Property Name Description
cassandra.contact-points Comma-separated list of hosts in a Cassandra cluster. The Cassandra driver will use these contact points to discover cluster topology. At least one Cassandra host is required.
cassandra.native-protocol-port The Cassandra server port running the native client protocol (defaults to 9042).
cassandra.thrift-port The Cassandra server port running the Thrift client protocol (defaults to 9160).
cassandra.limit-for-partition-key-select Limit of rows to read for finding all partition keys. If a Cassandra table has more rows than this value, splits based on token ranges are used instead. Note that for larger values you may need to adjust read timeout for Cassandra.
cassandra.max-schema-refresh-threads Maximum number of schema cache refresh threads. This property corresponds to the maximum number of parallel requests.
cassandra.schema-cache-ttl Maximum time that information about a schema will be cached (defaults to 1h).
cassandra.schema-refresh-interval The schema information cache will be refreshed in the background when accessed if the cached data is at least this old (defaults to 2m).
cassandra.consistency-level Consistency levels in Cassandra refer to the level of consistency to be used for both read and write operations. More information about consistency levels can be found in the Cassandra consistency documentation. This property defaults to a consistency level of ONE. Possible values include ALL, EACH_QUORUM, QUORUM, LOCAL_QUORUM, ONE, TWO, THREE, LOCAL_ONE, ANY, SERIAL, LOCAL_SERIAL.
cassandra.allow-drop-table Set to true to allow dropping Cassandra tables from Presto via 删表 (defaults to false).
cassandra.username Username used for authentication to the Cassandra cluster. This is a global setting used for all connections, regardless of the user who is connected to Presto.
cassandra.password Password used for authentication to the Cassandra cluster. This is a global setting used for all connections, regardless of the user who is connected to Presto.
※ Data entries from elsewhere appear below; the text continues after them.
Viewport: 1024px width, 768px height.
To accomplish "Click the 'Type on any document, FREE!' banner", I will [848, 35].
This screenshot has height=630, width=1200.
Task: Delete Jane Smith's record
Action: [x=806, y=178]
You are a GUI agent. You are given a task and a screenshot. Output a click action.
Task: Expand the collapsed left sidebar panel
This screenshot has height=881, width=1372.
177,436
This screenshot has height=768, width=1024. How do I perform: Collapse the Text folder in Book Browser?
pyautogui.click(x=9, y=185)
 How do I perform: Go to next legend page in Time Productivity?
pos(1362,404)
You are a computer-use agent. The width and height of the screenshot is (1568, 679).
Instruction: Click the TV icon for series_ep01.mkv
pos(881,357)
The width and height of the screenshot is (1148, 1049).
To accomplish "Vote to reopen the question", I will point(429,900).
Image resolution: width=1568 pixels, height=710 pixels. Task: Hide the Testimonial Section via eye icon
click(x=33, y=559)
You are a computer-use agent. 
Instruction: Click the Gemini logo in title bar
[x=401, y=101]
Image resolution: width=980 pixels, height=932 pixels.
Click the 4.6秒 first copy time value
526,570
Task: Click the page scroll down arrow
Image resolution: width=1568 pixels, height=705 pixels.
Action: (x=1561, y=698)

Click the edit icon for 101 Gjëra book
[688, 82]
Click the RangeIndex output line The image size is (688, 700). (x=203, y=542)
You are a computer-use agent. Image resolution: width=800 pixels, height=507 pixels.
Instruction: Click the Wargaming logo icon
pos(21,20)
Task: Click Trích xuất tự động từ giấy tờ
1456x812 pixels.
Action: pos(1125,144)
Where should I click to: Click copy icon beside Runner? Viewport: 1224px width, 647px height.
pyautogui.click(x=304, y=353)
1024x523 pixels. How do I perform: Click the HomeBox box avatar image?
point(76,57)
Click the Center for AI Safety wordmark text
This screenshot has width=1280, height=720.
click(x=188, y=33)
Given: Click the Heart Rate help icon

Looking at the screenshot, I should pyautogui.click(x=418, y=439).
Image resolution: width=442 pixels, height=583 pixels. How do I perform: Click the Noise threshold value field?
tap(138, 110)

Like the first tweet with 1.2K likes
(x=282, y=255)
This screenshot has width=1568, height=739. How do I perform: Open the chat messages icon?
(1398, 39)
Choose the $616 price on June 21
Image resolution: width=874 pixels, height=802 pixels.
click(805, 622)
The following advanced configuration properties are available:

Property Name Description
cassandra.fetch-size Number of rows fetched at a time in a Cassandra query.
cassandra.fetch-size-for-partition-key-select Number of rows fetched at a time in a Cassandra query that selects partition keys.
cassandra.partition-size-for-batch-select Number of partitions batched together into a single select for a single partion key column table.
cassandra.split-size Number of keys per split when querying Cassandra.
cassandra.partitioner Partitioner to use for hashing and data distribution. This property defaults to Murmur3Partitioner. The other supported values are RandomPartitioner and ByteOrderedPartitioner.
cassandra.thrift-connection-factory-class Allows for the specification of a custom implementation of org.apache.cassandra.thrift.ITransportFactory to be used to connect to Cassandra using the Thrift protocol.
cassandra.transport-factory-options Allows for the specification of arbitrary options to be passed to the Thrift connection factory.
cassandra.client.read-timeout Maximum time the Cassandra driver will wait for an answer to a query from one Cassandra node. Note that the underlying Cassandra driver may retry a query against more than one node in the event of a read timeout. Increasing this may help with queries that use an index.
cassandra.client.connect-timeout Maximum time the Cassandra driver will wait to establish a connection to a Cassandra node. Increasing this may help with heavily loaded Cassandra clusters.
cassandra.client.so-linger Number of seconds to linger on close if unsent data is queued. If set to zero, the socket will be closed immediately. When this option is non-zero, a socket will linger that many seconds for an acknowledgement that all data was written to a peer. This option can be used to avoid consuming sockets on a Cassandra server by immediately closing connections when they are no longer needed.
cassandra.retry-policy Policy used to retry failed requests to Cassandra. This property defaults to DEFAULT. Using BACKOFF may help when queries fail with “not enough replicas”. The other possible values are DOWNGRADING_CONSISTENCY and FALLTHROUGH.

Querying Cassandra Tables

The users table is an example Cassandra table from the Cassandra Getting Started guide. It can be created along with the mykeyspace keyspace using Cassandra’s cqlsh (CQL interactive terminal):

cqlsh> CREATE KEYSPACE mykeyspace
   ... WITH REPLICATION = { 'class' : 'SimpleStrategy', 'replication_factor' : 1 };
cqlsh> USE mykeyspace;
cqlsh:mykeyspace> CREATE TABLE users (
              ...   user_id int PRIMARY KEY,
              ...   fname text,
              ...   lname text
              ... );

This table can be described in Presto:

DESCRIBE cassandra.mykeyspace.users;
 Column  |  Type   | Null | Partition Key | Comment
---------+---------+------+---------------+---------
 user_id | bigint  | true | true          |
 fname   | varchar | true | false         |
 lname   | varchar | true | false         |
(3 rows)

This table can then be queried in Presto:

SELECT * FROM cassandra.mykeyspace.users;